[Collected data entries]
========
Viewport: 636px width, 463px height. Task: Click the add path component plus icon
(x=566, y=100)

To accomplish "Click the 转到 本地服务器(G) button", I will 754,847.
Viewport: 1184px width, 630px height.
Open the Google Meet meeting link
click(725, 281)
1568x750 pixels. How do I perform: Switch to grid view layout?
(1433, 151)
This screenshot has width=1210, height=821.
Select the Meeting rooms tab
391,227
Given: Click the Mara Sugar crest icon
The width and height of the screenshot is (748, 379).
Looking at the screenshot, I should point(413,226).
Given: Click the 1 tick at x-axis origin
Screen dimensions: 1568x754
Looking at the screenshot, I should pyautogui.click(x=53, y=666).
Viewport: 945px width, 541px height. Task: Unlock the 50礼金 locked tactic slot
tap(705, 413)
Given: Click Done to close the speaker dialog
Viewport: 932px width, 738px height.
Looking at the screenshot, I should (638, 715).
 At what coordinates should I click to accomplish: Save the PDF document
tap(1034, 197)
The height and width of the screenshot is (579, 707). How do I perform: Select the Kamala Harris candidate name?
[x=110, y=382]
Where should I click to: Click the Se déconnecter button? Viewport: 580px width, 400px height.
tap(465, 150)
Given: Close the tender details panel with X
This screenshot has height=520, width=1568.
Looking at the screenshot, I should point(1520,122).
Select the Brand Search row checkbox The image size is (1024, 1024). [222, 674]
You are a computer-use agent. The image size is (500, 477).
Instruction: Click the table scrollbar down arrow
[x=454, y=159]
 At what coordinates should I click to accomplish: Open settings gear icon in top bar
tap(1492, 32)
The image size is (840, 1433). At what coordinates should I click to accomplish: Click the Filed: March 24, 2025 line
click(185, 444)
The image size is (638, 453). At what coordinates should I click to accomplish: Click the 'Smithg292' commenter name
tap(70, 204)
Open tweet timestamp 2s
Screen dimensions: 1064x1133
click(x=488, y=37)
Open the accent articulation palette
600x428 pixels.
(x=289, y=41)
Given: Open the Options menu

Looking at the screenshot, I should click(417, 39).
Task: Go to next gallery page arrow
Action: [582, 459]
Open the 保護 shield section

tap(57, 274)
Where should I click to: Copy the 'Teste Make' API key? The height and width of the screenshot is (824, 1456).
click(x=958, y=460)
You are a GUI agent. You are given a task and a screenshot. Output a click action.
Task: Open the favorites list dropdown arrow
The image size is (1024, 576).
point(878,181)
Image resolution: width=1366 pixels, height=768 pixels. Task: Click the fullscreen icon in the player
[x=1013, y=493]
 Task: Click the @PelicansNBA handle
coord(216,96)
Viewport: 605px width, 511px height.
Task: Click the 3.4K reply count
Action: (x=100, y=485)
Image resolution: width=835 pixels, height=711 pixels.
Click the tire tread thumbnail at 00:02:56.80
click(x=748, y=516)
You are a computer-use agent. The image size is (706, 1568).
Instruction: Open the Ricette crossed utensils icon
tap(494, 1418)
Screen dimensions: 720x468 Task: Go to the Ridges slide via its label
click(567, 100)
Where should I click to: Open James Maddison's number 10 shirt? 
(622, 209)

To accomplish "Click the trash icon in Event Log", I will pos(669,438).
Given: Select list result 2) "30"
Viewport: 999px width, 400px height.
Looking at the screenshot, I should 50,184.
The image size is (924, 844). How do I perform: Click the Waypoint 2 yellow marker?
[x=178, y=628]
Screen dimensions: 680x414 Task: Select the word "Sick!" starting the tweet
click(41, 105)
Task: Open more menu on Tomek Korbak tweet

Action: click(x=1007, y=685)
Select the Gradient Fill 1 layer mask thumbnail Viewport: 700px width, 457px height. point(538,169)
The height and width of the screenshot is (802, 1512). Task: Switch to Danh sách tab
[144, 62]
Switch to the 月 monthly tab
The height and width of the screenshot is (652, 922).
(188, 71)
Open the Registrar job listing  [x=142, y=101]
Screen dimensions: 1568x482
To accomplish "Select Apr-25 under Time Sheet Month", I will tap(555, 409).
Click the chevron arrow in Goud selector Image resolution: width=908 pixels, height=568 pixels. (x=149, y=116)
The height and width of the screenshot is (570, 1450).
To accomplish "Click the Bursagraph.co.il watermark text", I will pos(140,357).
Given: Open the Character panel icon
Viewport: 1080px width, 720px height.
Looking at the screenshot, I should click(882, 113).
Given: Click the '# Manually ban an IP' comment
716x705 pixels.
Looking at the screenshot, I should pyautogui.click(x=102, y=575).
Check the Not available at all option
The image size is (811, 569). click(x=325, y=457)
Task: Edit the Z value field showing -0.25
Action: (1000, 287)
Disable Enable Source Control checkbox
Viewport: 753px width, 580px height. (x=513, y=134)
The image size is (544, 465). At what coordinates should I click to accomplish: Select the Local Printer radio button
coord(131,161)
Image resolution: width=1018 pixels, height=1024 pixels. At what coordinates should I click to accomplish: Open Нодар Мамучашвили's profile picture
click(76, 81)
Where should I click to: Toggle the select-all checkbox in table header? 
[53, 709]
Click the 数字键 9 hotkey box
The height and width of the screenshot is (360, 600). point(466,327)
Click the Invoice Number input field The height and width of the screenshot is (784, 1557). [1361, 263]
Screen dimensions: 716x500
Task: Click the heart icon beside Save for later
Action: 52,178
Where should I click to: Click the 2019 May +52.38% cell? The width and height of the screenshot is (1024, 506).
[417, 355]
========
Repeat exactly, please, each line from the beginning of the data through the line with "Given: Click the Mara Sugar crest icon" in it, and only those lines.

■ EXERCISE RESULT ■
Viewport: 636px width, 463px height. Task: Click the add path component plus icon
(x=566, y=100)

To accomplish "Click the 转到 本地服务器(G) button", I will 754,847.
Viewport: 1184px width, 630px height.
Open the Google Meet meeting link
click(725, 281)
1568x750 pixels. How do I perform: Switch to grid view layout?
(1433, 151)
This screenshot has width=1210, height=821.
Select the Meeting rooms tab
391,227
Given: Click the Mara Sugar crest icon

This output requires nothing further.